Stored records
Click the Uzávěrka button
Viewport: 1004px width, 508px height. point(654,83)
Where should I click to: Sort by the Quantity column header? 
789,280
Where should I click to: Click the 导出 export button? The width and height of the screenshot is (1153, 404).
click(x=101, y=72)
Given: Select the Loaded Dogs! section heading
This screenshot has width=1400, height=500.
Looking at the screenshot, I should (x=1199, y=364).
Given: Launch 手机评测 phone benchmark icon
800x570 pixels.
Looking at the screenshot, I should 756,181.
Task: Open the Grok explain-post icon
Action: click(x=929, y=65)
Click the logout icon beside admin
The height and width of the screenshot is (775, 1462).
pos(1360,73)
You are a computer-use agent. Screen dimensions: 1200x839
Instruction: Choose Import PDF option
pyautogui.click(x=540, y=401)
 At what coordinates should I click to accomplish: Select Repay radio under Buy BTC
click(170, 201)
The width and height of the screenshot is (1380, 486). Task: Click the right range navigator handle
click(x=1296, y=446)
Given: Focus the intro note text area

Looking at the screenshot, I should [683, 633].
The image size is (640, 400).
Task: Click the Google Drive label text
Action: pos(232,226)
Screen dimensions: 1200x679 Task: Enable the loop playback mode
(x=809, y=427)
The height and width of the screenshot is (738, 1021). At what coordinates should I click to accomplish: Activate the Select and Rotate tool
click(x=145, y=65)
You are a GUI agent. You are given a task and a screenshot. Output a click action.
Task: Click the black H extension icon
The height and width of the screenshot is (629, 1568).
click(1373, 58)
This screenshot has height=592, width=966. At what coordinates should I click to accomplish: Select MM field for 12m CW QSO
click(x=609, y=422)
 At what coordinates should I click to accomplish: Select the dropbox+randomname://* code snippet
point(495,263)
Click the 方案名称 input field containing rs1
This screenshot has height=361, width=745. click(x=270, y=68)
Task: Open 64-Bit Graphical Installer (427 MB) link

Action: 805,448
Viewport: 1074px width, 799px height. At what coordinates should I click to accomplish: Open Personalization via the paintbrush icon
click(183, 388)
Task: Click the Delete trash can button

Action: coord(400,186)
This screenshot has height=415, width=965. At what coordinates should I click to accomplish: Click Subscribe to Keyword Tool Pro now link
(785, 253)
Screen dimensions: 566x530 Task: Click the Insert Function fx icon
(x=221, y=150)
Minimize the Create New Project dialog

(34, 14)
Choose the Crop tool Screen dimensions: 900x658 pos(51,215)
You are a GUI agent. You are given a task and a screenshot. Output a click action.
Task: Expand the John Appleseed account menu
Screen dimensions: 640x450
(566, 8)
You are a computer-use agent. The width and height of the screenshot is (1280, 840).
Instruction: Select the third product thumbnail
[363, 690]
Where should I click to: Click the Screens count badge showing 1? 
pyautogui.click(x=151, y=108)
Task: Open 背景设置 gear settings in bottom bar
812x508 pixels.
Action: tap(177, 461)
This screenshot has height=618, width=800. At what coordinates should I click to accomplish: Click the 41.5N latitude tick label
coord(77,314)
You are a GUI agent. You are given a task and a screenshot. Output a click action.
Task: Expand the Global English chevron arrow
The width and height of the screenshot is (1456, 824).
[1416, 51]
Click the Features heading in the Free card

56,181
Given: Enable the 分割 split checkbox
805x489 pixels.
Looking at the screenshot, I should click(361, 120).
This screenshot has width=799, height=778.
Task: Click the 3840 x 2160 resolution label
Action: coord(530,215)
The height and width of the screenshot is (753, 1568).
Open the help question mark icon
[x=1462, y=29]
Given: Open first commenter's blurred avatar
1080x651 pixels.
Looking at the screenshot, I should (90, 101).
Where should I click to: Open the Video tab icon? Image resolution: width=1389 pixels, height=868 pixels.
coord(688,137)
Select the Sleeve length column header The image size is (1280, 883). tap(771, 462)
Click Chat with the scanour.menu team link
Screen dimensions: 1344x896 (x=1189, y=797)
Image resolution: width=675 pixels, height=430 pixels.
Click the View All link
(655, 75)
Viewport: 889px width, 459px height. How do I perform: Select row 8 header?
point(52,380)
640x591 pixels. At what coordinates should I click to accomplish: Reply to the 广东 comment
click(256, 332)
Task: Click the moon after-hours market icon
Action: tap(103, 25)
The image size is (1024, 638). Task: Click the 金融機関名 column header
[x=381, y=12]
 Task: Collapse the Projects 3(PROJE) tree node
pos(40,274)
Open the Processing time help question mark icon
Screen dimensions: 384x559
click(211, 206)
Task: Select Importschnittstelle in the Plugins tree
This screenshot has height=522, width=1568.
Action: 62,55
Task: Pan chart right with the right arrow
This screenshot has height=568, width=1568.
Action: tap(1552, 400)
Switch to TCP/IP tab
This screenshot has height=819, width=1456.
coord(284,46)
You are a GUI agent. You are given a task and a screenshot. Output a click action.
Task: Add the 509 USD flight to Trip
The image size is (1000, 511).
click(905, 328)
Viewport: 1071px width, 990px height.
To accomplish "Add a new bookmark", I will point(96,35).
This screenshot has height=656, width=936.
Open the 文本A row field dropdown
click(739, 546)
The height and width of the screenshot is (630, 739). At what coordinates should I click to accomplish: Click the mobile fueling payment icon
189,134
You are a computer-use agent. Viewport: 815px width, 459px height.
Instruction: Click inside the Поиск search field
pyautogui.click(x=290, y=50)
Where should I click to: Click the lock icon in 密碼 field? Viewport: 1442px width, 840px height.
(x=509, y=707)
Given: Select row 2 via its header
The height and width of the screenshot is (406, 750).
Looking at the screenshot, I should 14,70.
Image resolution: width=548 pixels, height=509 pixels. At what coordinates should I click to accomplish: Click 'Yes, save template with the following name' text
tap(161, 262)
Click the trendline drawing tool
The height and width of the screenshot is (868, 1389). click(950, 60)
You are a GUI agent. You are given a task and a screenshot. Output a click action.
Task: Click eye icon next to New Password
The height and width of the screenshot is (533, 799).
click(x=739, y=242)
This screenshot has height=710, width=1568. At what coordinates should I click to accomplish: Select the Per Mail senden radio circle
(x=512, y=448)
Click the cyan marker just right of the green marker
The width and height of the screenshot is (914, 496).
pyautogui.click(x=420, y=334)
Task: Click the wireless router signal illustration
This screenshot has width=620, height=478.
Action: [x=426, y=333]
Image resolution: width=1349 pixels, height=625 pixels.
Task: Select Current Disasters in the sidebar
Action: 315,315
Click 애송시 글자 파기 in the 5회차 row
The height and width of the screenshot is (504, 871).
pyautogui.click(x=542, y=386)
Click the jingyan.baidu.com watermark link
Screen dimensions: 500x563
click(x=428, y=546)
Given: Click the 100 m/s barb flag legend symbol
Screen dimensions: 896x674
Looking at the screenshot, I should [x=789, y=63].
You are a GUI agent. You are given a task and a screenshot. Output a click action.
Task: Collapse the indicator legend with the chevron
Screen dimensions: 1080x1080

WORK ITEM:
Find the lines above that hold "legend", then copy each of them.

TASK RESPONSE:
Given: Click the 100 m/s barb flag legend symbol
Task: Collapse the indicator legend with the chevron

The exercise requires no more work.